>>

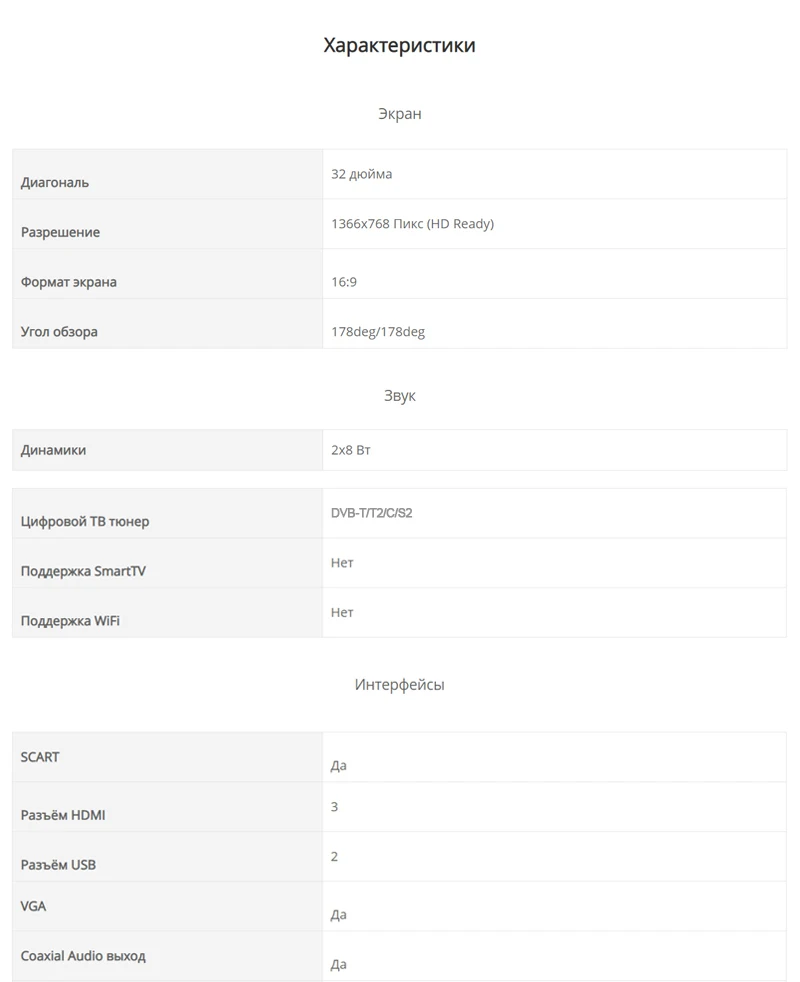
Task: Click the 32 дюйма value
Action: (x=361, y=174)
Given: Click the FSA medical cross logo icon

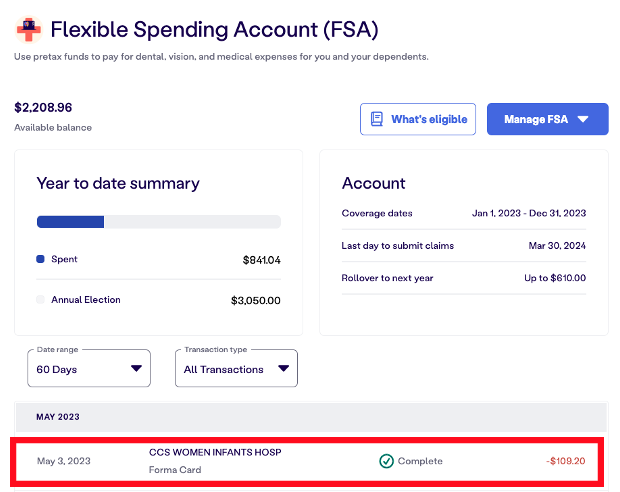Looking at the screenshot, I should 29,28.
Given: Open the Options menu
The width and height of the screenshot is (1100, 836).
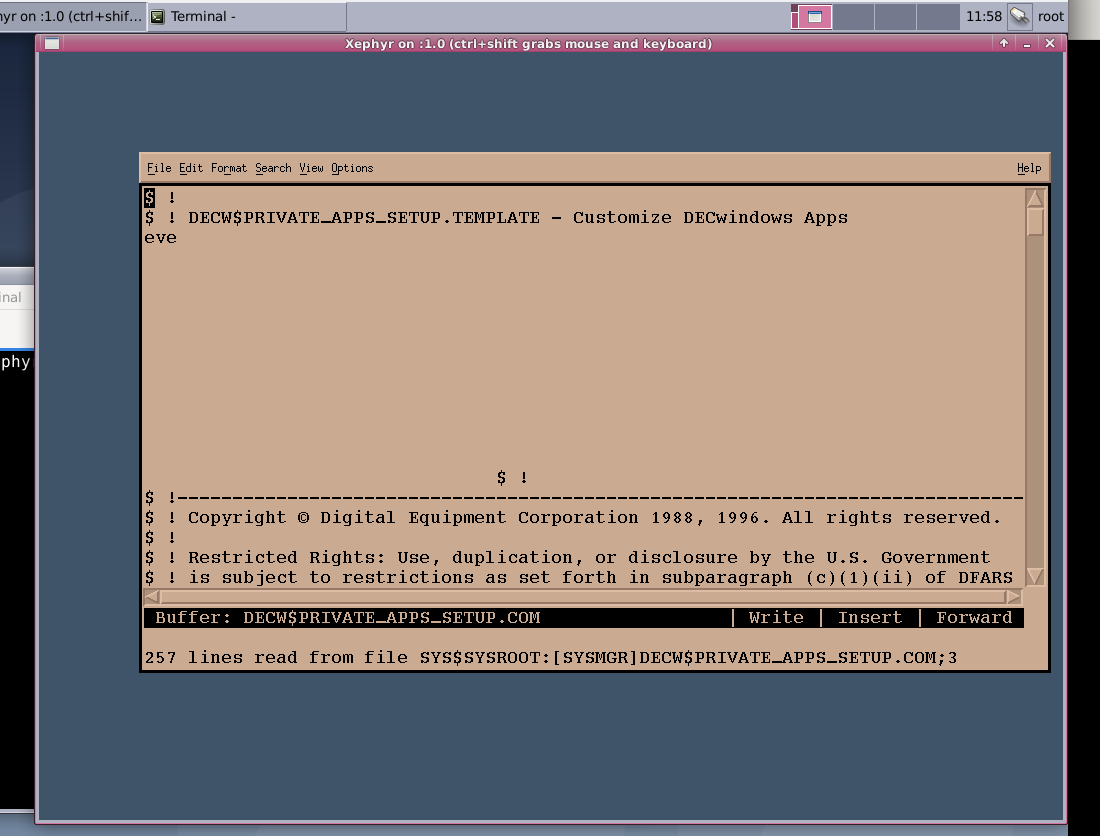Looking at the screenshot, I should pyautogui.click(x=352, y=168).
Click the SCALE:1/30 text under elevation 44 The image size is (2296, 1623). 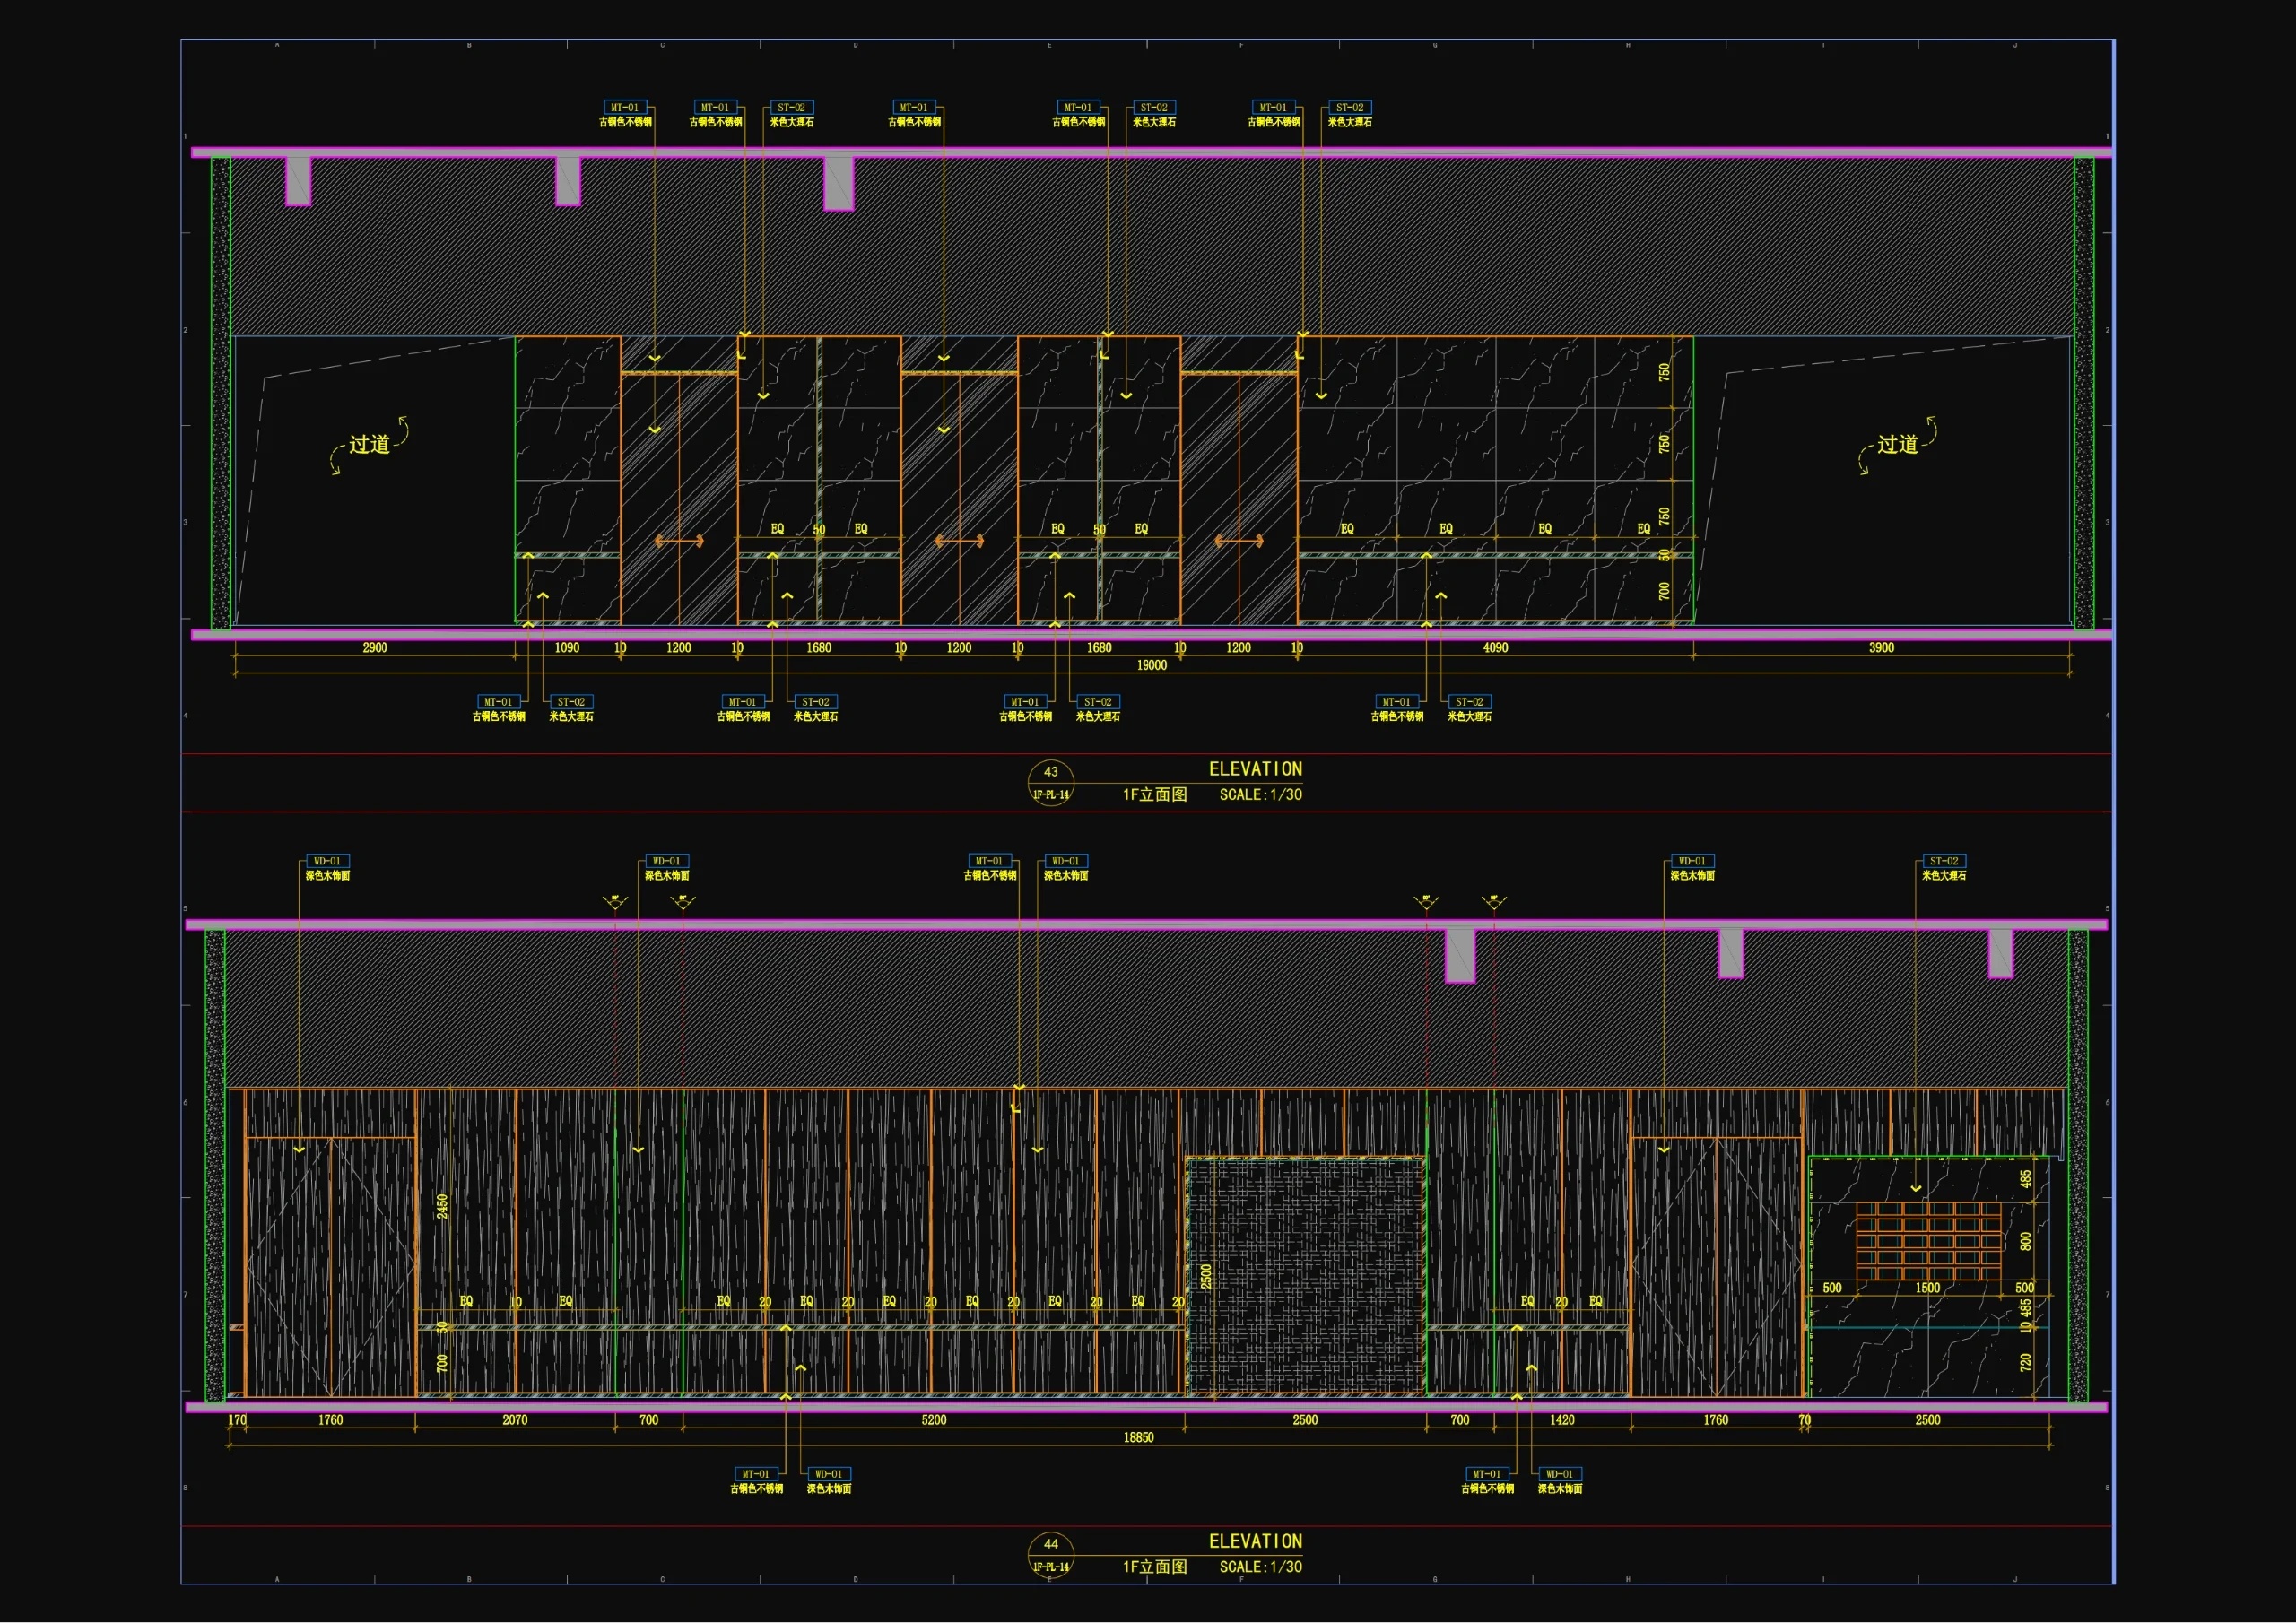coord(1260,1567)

<<

WHAT TO WORK ON – In the records above, substitute "Settings" for "Options" and reproduce the lines beginning with the line that contains "Given: Click the FSA medical cross logo icon" and continuing through the line that contains "should pyautogui.click(x=352, y=168).", leaving everything else unchanged. Omit the pictures from your answer.

FINAL RESULT –
Given: Click the FSA medical cross logo icon

Looking at the screenshot, I should 29,28.
Given: Open the Settings menu
The width and height of the screenshot is (1100, 836).
Looking at the screenshot, I should pyautogui.click(x=352, y=168).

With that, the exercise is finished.